KubLead11-07-082

Leadership is Dead

How Influence is Reviving It

 

Jeremie Kubicek

Howard Books, 2011, 217 pp.  ISBN 978-1-4516-1214-1

 

"The key to effective leadership is learning how to influence in a way that engenders greater trust, stronger partnerships, and more impactful endeavors."  To do this "you must break down your walls of self-preservation and sacrifice your security for the sake of others.  Only then does the escalating paradox of personal generosity come into play: The more you give, the more you receive." (from the flyleaf)  Describes some good leaders.  Kubicek is president and CEO of GiANT Impact, a global leadership company. 

 

Summary:  "Leadership is about influence.  Influence is power.  And how you use that power will affect your world and those around you.  Will you choose to empower or overpower?  To liberate or dominate?" (181)

 

Leadership is dead because too many leaders have abused their positions, lost their moral compass, abandoned long-term responsibility, and sold out for short-term gains and skyrocketing salaries. 

 

"You don't need massive power or a prominent position to lead positive change in an organization.  You need only influence: the most potent and underutilized professional resource on the planet. … Te be influential requires that we shed the fears and self-preservation instincts that hold us back." (23)  Today's leaders must be willing to sacrifice their own security to inspire others.  "The greatest strategy for business success and personal fulfillment is not based upon getting all you can.  Instead it is centered upon giving all you can." (23)

 

We are focused on the process of leadership while we neglect the hearts and souls of leaders.  Leadership training should strengthen your core, your guiding principles and values, first.  Then you can build on your core strengths.  (42-3)  Next you must understand the strengths and weaknesses and challenges of your team members. 

 

The protective mode is not a productive mode.  Focus on self-preservations leads to stagnation.  Defense is not a long term strategy.  It leads to mediocrity and mediocrity is self-perpetuating.  (48-9)

 

The goal of the relational approach is to build a trusting relationship with the customer or client so that you come to understand the customers' interests and needs and then can offer them products or services that serve them best.  Transactional business is a trap.  Transactions lead only to other transactions and the demand for short-term gains provides little fulfillment and high burn out. 

 

"Great leaders with true influence build relationships by serving the needs of those within their spheres of influence, even as they serve the needs of their businesses.  This isn't just a business tactic, it is a lifestyle." (54)

 

"Men and women who build walls to protect their status or income or their sense of security risk also restricting growth in their careers and relationships.  They also tend to fall into a very basic transactional approach….  Great leaders…step beyond the walls to give, to serve, and to grow…." (56)

 

"Influence is based on trust.  People do not follow those who are out only to advance their own interests. … It is nearly impossible to trust someone who thinks first and foremost about himself. … To have influence, you have to reach beyond your walls and give yourself for the benefit of others."  (58)

 

Overemphasis on self-preservation leads to fear of change.  Top executives may try to protect their authority, salary, time, reputation, status, perks, energy, or family.  What are you trying to protect?  Protection and preservation can mire a career and a life in mediocrity.  (65)  You become focused on yourself; you become defensive; and your performance deteriorates. 

 

Every leader has intentions, a motive.  "When your intent becomes organized in an action-oriented way, it becomes your agenda. … Knowing your agenda is the first step to understanding your personal leadership." (74)  Examine your intent by answering a series of questions, such as

·   What do you hope happens in your work?

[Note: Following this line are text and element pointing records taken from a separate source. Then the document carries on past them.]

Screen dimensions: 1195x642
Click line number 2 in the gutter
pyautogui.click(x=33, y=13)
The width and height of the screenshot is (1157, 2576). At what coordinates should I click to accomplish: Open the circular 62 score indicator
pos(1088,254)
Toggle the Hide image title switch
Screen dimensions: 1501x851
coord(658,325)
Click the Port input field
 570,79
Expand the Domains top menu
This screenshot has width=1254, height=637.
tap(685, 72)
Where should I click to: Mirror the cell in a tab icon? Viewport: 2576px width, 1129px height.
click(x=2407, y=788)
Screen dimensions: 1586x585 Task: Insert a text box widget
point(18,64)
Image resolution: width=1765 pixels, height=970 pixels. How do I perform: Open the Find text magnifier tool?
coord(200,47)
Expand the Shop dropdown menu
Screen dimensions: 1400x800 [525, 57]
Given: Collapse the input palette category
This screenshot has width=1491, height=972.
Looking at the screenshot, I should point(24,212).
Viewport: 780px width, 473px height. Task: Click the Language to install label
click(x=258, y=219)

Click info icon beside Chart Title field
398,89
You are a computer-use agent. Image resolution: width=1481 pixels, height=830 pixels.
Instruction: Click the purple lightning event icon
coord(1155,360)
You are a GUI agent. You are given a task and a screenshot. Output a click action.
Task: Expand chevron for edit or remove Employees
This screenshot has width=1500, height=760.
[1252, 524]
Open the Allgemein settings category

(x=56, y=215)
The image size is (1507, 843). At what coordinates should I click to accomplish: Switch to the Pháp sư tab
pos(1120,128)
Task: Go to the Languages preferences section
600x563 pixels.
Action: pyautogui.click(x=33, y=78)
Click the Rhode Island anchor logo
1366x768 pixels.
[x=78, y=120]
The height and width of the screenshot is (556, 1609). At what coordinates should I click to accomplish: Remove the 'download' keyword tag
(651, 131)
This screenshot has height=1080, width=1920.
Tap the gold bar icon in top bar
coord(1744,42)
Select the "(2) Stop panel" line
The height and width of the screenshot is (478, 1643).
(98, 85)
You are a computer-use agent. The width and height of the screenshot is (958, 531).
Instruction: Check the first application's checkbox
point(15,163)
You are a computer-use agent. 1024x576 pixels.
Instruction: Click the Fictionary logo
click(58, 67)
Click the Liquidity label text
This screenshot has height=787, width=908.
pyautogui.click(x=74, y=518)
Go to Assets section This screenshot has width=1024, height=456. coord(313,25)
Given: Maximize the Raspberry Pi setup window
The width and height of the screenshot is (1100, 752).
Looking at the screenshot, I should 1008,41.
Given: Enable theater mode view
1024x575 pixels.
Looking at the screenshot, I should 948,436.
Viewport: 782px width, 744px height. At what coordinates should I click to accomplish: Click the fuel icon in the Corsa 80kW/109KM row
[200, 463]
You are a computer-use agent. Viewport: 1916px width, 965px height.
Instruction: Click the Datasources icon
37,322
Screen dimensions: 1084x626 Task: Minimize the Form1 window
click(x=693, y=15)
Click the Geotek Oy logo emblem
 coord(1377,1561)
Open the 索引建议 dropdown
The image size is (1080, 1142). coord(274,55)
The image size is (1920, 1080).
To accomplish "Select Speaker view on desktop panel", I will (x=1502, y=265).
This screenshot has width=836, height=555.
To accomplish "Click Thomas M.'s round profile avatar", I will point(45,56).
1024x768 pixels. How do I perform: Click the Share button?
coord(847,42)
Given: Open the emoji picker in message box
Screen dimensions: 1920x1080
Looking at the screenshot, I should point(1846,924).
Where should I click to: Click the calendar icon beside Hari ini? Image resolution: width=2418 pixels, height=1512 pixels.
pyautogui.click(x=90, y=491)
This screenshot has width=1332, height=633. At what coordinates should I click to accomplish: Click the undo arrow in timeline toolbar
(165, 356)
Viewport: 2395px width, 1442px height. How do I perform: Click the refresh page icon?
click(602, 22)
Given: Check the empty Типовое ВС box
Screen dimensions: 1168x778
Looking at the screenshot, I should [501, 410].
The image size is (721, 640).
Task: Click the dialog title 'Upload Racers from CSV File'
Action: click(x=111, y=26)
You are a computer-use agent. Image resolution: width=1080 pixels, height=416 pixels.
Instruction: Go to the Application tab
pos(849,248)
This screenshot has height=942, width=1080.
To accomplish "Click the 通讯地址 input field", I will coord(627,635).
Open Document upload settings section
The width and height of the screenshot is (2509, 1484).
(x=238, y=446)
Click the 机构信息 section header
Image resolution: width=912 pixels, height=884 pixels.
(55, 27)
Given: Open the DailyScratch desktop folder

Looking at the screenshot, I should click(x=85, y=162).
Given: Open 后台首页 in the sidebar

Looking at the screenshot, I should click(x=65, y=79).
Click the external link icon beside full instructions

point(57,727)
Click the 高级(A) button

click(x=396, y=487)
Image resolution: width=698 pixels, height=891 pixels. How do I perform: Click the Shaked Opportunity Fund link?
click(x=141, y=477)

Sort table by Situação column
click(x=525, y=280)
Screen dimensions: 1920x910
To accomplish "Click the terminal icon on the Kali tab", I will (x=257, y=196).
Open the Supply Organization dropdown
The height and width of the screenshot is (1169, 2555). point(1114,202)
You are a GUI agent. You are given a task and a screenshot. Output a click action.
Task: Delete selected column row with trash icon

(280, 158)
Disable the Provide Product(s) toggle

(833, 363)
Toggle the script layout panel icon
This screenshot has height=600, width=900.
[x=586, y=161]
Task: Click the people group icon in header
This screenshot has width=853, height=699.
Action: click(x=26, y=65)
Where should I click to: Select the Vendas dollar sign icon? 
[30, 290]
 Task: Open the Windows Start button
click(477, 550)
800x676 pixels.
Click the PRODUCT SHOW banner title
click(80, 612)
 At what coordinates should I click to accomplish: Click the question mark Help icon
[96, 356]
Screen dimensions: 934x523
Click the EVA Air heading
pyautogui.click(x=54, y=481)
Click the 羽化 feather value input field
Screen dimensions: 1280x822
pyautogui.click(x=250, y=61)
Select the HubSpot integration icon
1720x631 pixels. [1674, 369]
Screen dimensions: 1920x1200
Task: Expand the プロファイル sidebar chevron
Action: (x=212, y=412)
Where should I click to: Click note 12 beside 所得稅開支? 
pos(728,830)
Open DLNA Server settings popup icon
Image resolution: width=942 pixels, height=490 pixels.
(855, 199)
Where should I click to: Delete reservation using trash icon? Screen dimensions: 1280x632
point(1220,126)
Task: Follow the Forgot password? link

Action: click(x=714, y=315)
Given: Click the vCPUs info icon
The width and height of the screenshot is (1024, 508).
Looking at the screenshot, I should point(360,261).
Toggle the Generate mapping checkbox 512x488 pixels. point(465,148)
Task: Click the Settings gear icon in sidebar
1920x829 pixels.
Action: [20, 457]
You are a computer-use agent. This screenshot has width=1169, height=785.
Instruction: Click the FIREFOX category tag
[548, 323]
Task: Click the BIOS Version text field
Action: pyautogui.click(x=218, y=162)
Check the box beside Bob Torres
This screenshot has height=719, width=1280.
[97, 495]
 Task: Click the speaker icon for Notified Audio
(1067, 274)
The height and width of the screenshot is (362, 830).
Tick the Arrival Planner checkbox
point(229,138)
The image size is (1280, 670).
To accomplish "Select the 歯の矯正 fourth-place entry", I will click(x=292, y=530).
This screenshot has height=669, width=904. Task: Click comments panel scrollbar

·   What do you not want to happen?

·   What are you afraid of losing?    Etc.  (77)

 

"Leadership is influence.  Influence is power.  How that power is used comes from the intent of the leader, from the motives of the heart." (78)

 

People are either for you, against you, or just for themselves.  For the most part, they are just for themselves.  But what would it be like if you demonstrated that you were for them?  It brings amazing changes in people when they believe that you want the best for them.  (78-9)  Influence begins with a hunger to serve others and a willingness to assess and motivate yourself to maintain healthy relationships.  (82)

 

Trust is the reward of unwavering character.  Credibility typically follows from a high level of competency and depth of knowledge.  Trust and credibility are the first stages of influence. 

 

Influence is power and power can be used to empower and liberate or to overpower and dominate.  And either of these may occur deliberately or unconsciously.  The dominator uses influence to manipulate people to follow their agenda.  The liberator empowers others.  It typically yields good returns and good will.  Some people have difficulty sharing power for various reasons.  The majority of leaders fall somewhere in between.  It's important to understand where your leadership falls on this spectrum. 

 

Our society accepts the separation of private and public morality.  Yet who you are affects what you do.  Morally and spiritually broken leaders are dangerous.  Broken moral codes lead to shattered professional codes.  It is vital to be aware of your own moral codes.  To become a liberating leader you must humble yourself, empower others, listen well, practice empathy, and lead others to success via a service mentality.  (133) 

 

Influence requires commitment, the sacrifice of time, energy, and effort.  It means reaching out and giving of yourself.  Where you invest your influence, you invest your life.  It means establishing relationships that exceed the business or personal opportunity, for the other person's benefit, without focusing on your own needs.  It's a learned skill that brings real rewards.  Opportunities are important, but they come more readily to those who put others first. 

 

"When you focus on relationships rather than deals, you have an opportunity to accomplish more over a longer period.  In a transaction, you take away whatever someone pays, and that's the extent of your interaction.  Relationships are gifts that keep on giving. 'Relationships before opportunity' is about giving before receiving, planting before harvesting, and serving before asking.  The most important aspect of relationship building is to see that the other person's needs are met first." (142)  Then, use the opportunity to further serve the relationship.  Building and serving relationship establishes you as genuine and trustworthy.  (149) 

 

"When you find someone who is open to receive, then you simply give freely of whatever you have that is needed.  If someone is hostile or selfish, you don't give, you move on."  (158)  "The key to living as a giving influencer is to exude a giving attitude that becomes contagious." (159)  "The key is to take every interaction with a team member, a co-worker, a friend, or a family member and transform it into something special; something deeper and more meaningful than either of you expected." (164)  The internal reward is fulfillment. 

 

"The great reward of excellence is more business.  The great reward for intentionally serving communities, families, and individuals is long-term respect, which can't easily be diminished. … The reward for living a lifestyle of influence is the gift of mutual trust." (176)   "The ultimate reward of influence is a fulfilled life."  (179) 

 

"Leadership is about influence.  Influence is power.  And how you use that power will affect your world and those around you.  Will you choose to empower or overpower?  To liberate or dominate?" (181)

 

DLM Note:  The author seems to use the word "influence" in two ways.  One is positive, arising from the trusting relational approach that seeks to meet others' needs first.  [See pp. 58, 82, etc.]  The other is neutral and may be used positively or negatively.  [See p. 181 above.]